We’ve discussed some simple steps to getting started on your annual business plan. (see previous post: The Seven Questions of Simple Planning). Once you have the questions answered, you can begin moving towards the actions that transform your plans into realities.
The first two of the Seven Questions ask what your revenue goal is, and what needs to happen for it to be reached.Let’s say the target is a 10% increase, and the “need to happen” is expanding to a new geographic territory. For most business owners, once you have decided to do something, the action items are pretty plain. You just need to write them down.
For a new territory you could make a simple bullet point list of the things that need to be done. It doesn’t have to be complex or detailed. Your staff can get a lot from just reviewing the boxes to be checked off. So it might look like this:
- Define the territory
- Develop a list of prospective customers
- List competitors
- Analyze competitor prices
- Hire a sales representative
- Create job description
- Determine incentives
- Place want ads
- Review resumes
- Hire and train
- Prepare marketing materials
- Launch
You now have a rudimentary sales and development plan for your 10% growth goal.
The third question is about your expectation for profits as a percentage of sales, and the fourth is about improvements in your company. Those can be two separate goals (remembering SMART, Specific, Measurable, Attainable, Resourced and Timely from two posts ago) or they can be related. If your increased profitability is going to be as a result of more effective operations, as it usually is, then the steps to your profit goal are likely to be the improvement steps for the business.
The fifth and sixth questions are about your role in the business. Again, the first of the pair is about “what” is going to change, and the second is about “how.” Avoid being duplicative in your answers. “I am going to be less involved in day-to-day operational decision-making” shouldn’t be followed by “I am going to delegate more.” That is redundant, one being another phrasing of the other.
How are you going to delegate? What duties will become someone else’s? Which departments, functions or responsibilities will you hand off? When will you do this? Who is going to take them on? Again, a list of your duties with notations on the changes next to each item is sufficient to start.

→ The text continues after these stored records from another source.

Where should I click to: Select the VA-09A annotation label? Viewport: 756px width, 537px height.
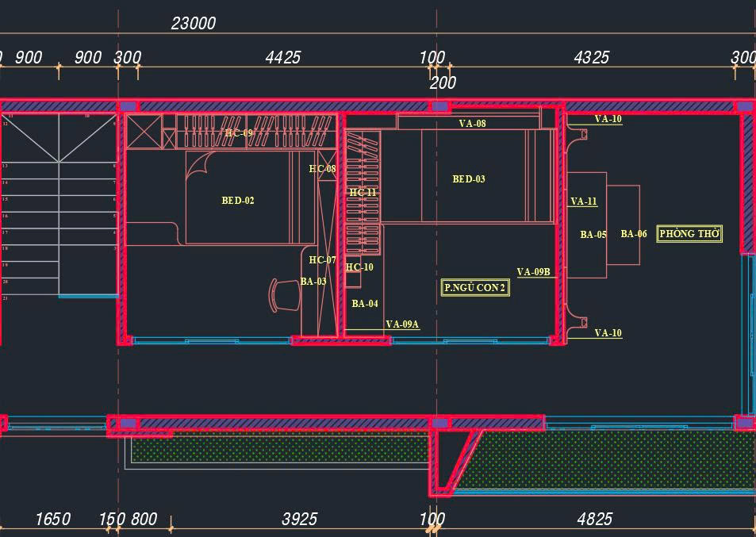(x=402, y=324)
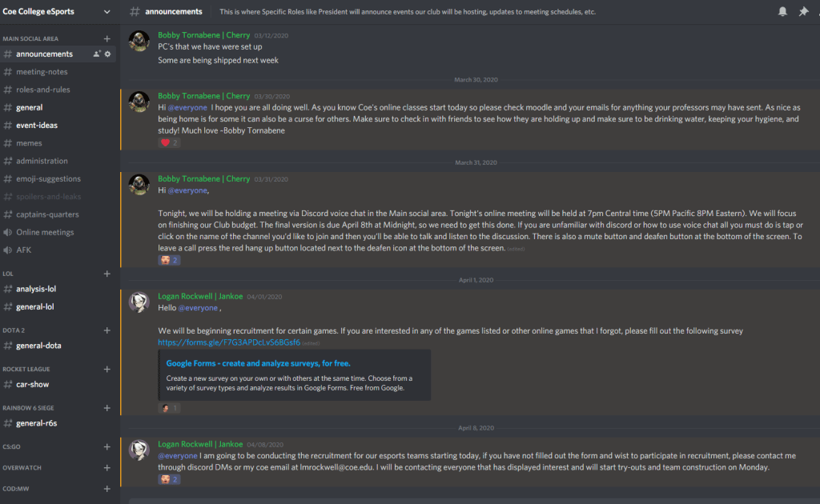Open notification settings bell icon
This screenshot has width=820, height=504.
point(782,12)
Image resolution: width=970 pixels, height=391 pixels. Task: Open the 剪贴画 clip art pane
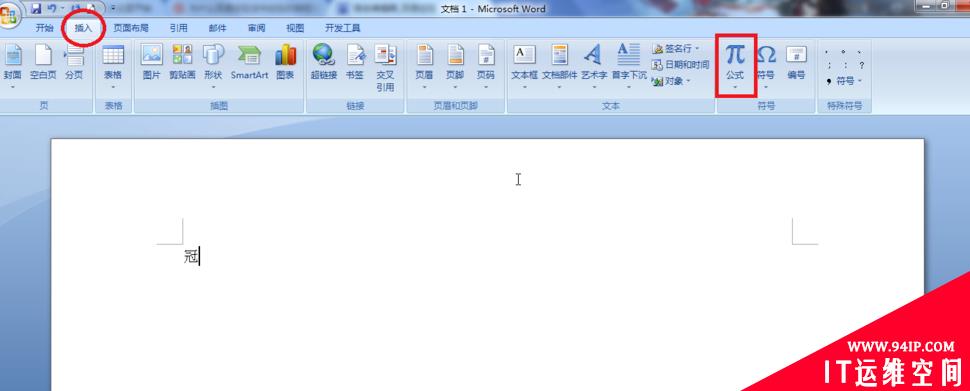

The final question of my simple seven is to develop a measurable goal for your personal scorecard. Don’t think this is a throwaway. I will tell the story next week of how that one answer changed a client’s life. For now, just decide what is most important to you in your personal life. What are you going to do about it?
Now ask “How?” If you are going to improve your physical health, what is that going to entail? Are you joining a fitness class? When? If you are vowing to be home for dinner with the kids three nights each week, which nights are they? Specific is the first condition of SMART.
Now you have four goals for the next year (three business and one personal), and four outlines of the steps you need to take to achieve them. One business goal is for growth, one is for improved profitability, and one is for developing your role as a CEO and owner.
You are starting 2012 with a basic plan of action. Is it comprehensive? Of course not. Unless you have a management team more than two deep below you, however, it is probably enough to move forward.
Is it more than 80% of your competitors have? It certainly is.
These are great tips, I really like that one about thinking of prospective customers. I’ll have to make a list like this, it is the new year after all!